__Exercise__
Reproduce only the part of the material that opens with the line containing "Reject All (582, 598)" and closes with the line containing "Privacy policy and cookies (447, 1849)", replacing "Subscribe" with "Sign up" and leaving everything else unchanged.

__Supplied material__
===============

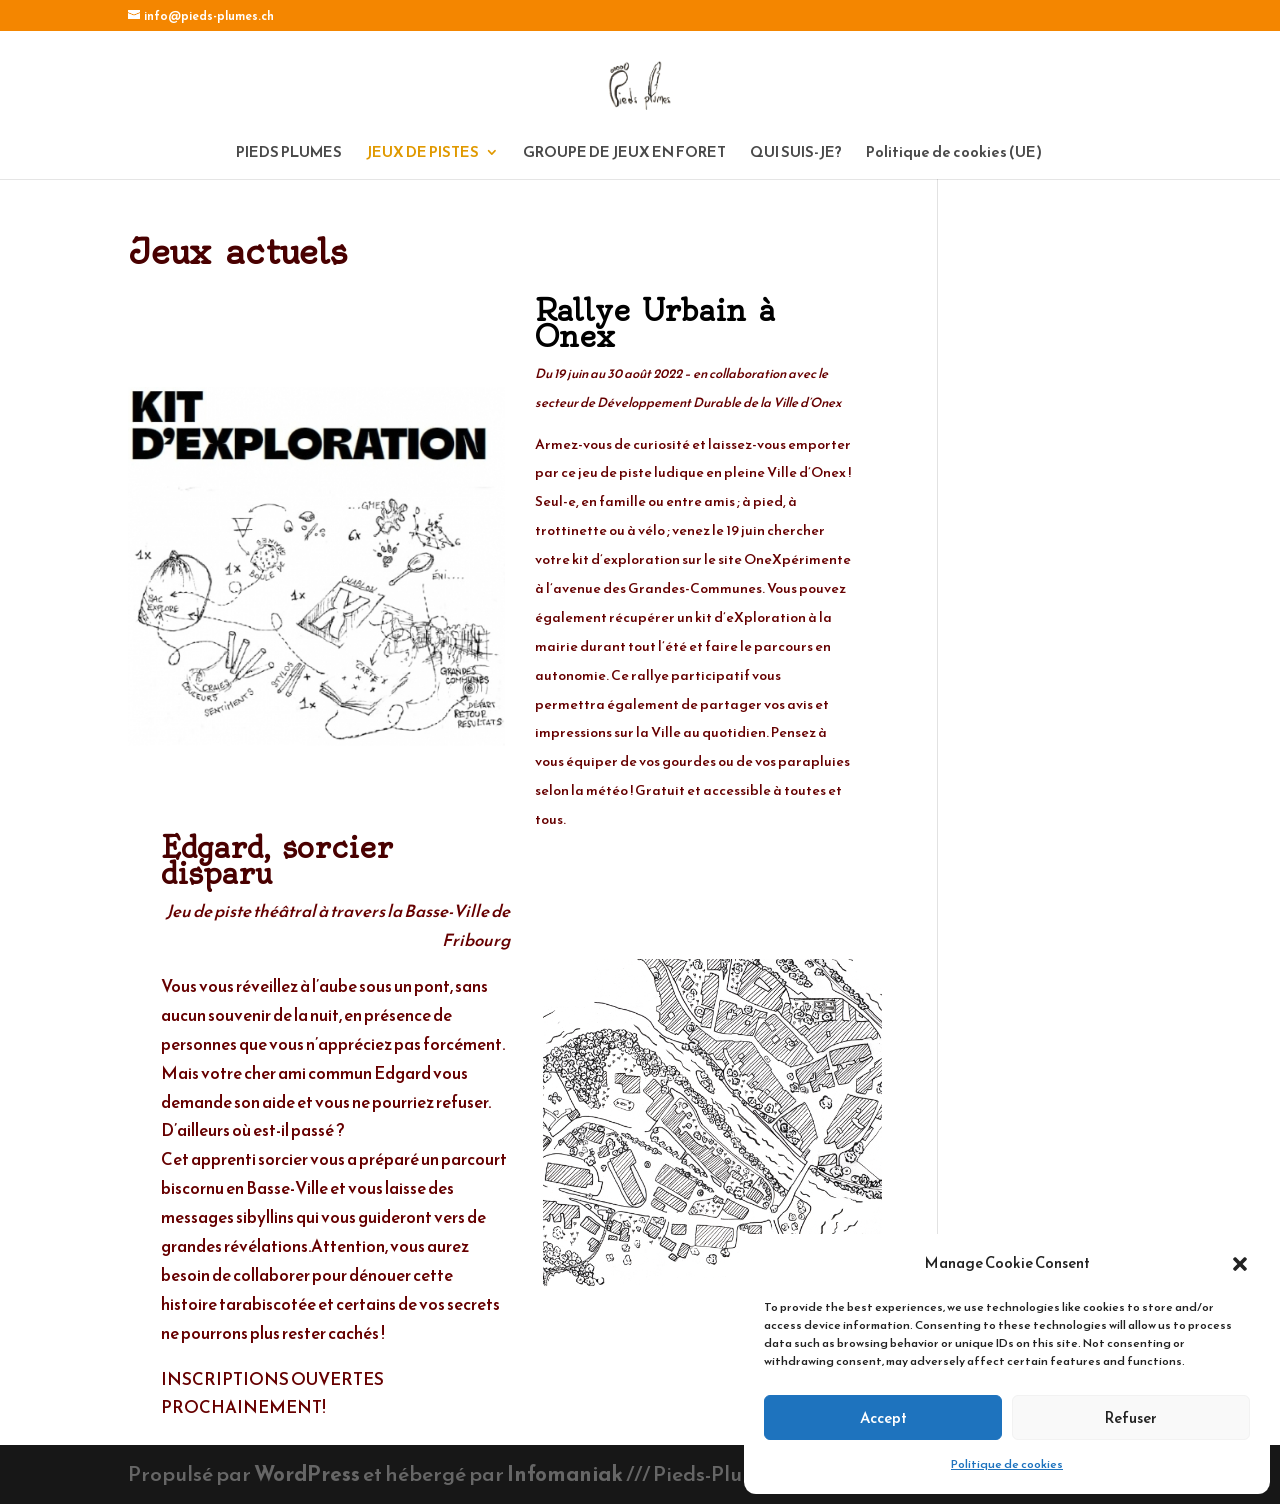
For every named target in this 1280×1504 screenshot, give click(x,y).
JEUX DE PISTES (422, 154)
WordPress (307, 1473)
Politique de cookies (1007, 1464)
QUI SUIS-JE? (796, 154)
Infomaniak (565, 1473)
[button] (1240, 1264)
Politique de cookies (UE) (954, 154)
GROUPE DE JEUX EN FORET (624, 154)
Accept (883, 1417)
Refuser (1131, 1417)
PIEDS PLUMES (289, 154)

===============

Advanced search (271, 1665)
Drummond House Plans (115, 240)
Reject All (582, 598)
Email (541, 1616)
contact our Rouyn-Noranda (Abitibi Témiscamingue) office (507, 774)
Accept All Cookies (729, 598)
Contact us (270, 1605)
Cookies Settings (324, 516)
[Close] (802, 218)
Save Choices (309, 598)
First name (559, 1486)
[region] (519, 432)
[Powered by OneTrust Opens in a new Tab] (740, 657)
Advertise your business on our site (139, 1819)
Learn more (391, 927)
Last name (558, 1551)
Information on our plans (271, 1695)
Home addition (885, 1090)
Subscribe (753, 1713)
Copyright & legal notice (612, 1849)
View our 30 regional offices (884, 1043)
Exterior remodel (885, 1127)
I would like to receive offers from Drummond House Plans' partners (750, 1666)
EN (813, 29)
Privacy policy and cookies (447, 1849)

===============

__Answer to this task__
Reject All (582, 598)
Email (541, 1616)
contact our Rouyn-Noranda (Abitibi Témiscamingue) office (507, 774)
Accept All Cookies (729, 598)
Contact us (270, 1605)
Cookies Settings (324, 516)
[Close] (802, 218)
Save Choices (309, 598)
First name (559, 1486)
[region] (519, 432)
[Powered by OneTrust Opens in a new Tab] (740, 657)
Advertise your business on our site (139, 1819)
Learn more (391, 927)
Last name (558, 1551)
Information on our plans (271, 1695)
Home addition (885, 1090)
Sign up (753, 1713)
Copyright & legal notice (612, 1849)
View our 30 regional offices (884, 1043)
Exterior remodel (885, 1127)
I would like to receive offers from Drummond House Plans' partners (750, 1666)
EN (813, 29)
Privacy policy and cookies (447, 1849)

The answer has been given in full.